Retired BP executive, one the UK’s most eminent geologists, suggests The Carbon War is over

Bryan Lovell in Petroleum Review: “You might perhaps be expected to be in the ranks of those who have resisted the Anti-carbon Army. I’m not…”

Dr Bryan Lovell is these days a Senior Research Fellow in Earth Sciences at the University of Cambridge.  In the April 2018 issue of Petroleum Review, published by the Energy Institute, he wrote a fascinating article reviewing the state of play in the oil industry, as he sees it, regarding what I have called in my books and other writings “The Carbon War.” Bryan concludes as follows: “I suggest that the carbon war is over. In the ensuing peace, we will rely on the skills of industry to find the resources we need – and to help its customers use those resources wisely. Through our choice of investment, we will support the companies that offer us this help. Those not willing to do so can take their chances.”
While not agreeing with everything Bryan writes – in particular about the future role he sees for industrial-scale carbon capture and storage – I thoroughly recommend a read of the article.
Bryan and I have known each other for many years. We were academic geologists at different universities during my first career (Imperial College in my case, Edinburgh in his), spending many enjoyable hours discussing the rocks we were researching, including shale. He went on to BP, where as an exploration manager he spent many years looking for the carbon that is now our shared concern. I went, in contrast, to Greenpeace, as scientific director of the climate campaign. Readers will be unsurprised to hear that we didn’t agree with each other in those BP-Greenpeace years as much as we did in the “rocks” years. But when I think about how confrontational debate over high-stakes issues should best be conducted, I think of Bryan: a gentleman, a kind and witty spirit, and a colleague.

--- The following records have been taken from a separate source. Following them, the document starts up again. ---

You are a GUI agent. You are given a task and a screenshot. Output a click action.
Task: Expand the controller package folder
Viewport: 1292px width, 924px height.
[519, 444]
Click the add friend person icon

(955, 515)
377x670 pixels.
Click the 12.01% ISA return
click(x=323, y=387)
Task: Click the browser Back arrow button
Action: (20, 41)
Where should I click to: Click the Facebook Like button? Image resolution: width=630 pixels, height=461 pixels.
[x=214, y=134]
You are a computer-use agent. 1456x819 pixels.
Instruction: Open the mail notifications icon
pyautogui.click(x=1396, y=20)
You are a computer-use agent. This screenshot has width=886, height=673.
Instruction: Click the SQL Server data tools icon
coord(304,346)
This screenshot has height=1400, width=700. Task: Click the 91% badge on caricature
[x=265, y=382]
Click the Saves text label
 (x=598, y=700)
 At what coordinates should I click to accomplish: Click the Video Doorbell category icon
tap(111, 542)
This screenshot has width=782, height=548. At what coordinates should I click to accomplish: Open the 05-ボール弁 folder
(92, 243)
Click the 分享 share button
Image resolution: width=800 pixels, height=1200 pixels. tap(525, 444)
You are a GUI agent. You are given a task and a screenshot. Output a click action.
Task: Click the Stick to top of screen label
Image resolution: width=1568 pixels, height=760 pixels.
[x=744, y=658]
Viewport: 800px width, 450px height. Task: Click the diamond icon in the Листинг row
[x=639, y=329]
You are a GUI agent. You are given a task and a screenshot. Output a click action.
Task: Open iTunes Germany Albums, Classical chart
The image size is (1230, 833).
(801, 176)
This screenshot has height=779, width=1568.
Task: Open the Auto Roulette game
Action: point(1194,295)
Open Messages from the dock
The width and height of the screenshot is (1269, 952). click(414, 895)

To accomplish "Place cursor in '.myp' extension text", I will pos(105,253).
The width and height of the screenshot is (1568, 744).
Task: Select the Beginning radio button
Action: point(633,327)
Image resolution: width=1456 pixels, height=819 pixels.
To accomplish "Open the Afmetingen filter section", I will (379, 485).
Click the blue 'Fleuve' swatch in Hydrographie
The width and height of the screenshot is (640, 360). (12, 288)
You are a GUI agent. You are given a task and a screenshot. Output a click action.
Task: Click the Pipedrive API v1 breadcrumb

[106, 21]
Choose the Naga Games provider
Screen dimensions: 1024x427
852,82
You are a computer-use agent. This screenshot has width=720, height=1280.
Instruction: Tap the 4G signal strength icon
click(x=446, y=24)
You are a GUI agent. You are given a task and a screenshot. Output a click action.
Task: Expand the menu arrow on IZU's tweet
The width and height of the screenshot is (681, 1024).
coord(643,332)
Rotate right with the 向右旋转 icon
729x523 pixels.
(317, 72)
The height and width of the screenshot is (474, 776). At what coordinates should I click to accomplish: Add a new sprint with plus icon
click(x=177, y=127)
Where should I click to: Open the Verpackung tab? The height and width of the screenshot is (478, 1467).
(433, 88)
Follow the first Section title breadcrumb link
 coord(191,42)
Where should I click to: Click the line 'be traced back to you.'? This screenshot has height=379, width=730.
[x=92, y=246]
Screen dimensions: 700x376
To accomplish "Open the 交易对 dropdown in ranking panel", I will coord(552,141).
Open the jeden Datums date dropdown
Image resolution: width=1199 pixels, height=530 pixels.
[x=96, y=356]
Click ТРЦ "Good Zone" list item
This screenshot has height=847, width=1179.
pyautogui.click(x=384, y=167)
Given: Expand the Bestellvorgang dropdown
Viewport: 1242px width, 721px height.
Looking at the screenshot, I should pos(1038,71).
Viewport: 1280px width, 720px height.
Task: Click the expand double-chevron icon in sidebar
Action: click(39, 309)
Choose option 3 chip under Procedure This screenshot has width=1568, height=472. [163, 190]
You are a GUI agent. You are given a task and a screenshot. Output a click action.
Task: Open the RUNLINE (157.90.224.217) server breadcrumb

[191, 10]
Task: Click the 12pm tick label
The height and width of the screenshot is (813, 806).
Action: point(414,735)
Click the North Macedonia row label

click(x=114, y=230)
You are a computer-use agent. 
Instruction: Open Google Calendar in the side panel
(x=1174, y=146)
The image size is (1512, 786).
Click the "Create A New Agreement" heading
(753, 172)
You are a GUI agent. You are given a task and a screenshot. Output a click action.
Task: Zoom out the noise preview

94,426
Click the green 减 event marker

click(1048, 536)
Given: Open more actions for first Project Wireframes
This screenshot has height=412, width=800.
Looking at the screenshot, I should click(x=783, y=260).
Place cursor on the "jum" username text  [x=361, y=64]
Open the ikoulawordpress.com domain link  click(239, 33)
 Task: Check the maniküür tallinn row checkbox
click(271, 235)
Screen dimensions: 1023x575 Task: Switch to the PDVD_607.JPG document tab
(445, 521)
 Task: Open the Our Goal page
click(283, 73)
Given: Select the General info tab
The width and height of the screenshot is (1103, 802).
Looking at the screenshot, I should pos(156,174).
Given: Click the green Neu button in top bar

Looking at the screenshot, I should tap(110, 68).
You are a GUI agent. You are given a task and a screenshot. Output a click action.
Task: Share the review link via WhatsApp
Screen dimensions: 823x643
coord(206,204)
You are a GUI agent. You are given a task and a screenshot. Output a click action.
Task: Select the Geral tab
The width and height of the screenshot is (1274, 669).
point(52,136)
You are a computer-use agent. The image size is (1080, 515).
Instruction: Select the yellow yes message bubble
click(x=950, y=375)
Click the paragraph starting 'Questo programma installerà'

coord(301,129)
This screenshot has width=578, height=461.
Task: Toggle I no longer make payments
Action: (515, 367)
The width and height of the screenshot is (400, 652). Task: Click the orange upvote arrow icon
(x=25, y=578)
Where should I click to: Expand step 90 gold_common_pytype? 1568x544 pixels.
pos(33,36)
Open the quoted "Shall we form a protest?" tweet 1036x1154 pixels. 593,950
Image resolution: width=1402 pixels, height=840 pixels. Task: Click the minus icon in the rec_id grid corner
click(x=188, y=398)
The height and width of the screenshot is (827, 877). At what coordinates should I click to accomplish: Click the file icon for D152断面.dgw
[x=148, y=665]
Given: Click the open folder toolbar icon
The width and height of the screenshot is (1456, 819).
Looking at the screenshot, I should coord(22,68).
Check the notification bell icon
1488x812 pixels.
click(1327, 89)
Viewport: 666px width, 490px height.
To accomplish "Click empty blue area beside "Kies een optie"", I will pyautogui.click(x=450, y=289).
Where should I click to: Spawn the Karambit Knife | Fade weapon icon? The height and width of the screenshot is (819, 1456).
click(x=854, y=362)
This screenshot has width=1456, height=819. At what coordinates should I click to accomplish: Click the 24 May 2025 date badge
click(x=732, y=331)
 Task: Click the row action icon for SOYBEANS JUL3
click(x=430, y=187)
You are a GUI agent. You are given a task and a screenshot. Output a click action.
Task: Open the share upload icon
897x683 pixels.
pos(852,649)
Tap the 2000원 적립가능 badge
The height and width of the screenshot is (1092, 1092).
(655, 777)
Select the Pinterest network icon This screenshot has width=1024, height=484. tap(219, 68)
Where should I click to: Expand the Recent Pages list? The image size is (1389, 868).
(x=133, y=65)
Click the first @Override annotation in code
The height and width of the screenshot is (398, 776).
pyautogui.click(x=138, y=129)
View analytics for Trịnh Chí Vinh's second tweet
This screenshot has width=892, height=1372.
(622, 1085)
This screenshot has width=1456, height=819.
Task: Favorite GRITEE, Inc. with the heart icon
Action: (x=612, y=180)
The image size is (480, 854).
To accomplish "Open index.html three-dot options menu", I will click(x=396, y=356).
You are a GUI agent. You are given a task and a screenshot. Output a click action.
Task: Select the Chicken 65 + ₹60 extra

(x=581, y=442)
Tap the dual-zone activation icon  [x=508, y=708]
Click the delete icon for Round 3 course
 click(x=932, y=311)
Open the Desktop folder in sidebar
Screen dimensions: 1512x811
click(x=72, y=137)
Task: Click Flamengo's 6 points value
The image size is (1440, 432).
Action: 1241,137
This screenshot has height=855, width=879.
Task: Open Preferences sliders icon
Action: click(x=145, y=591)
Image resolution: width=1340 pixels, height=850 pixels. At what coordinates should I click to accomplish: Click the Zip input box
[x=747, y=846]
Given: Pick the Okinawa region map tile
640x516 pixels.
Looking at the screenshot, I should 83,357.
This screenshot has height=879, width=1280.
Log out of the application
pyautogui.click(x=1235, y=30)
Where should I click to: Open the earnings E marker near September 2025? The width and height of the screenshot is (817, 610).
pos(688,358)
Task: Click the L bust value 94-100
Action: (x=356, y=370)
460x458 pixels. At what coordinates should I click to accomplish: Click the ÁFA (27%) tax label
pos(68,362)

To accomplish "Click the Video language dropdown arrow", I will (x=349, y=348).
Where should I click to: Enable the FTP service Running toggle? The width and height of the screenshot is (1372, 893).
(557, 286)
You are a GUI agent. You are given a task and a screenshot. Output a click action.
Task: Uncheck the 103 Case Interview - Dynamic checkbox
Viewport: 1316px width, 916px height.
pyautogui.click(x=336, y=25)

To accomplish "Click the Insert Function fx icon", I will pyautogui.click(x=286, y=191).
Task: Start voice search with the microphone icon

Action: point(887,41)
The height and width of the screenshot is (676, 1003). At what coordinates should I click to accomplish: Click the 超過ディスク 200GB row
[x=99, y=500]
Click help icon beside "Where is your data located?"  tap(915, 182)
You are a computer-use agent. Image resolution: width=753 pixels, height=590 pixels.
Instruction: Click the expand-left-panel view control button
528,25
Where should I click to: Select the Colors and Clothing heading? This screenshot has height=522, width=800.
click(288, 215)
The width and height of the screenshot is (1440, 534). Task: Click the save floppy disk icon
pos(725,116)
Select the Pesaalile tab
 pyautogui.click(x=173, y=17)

And these days  – not that it is relevant to point I have just made – Bryan and I are not so far apart in our conclusions. As he puts it in the article: “I might perhaps be expected to be in the ranks of those who have resisted the Anti-carbon Army. I’m not in those ranks, because I trust messages from the rocks.” Would that more of his ex colleagues in the oil industry could come to the same conclusion. Perhaps his article in Petroleum Review can help.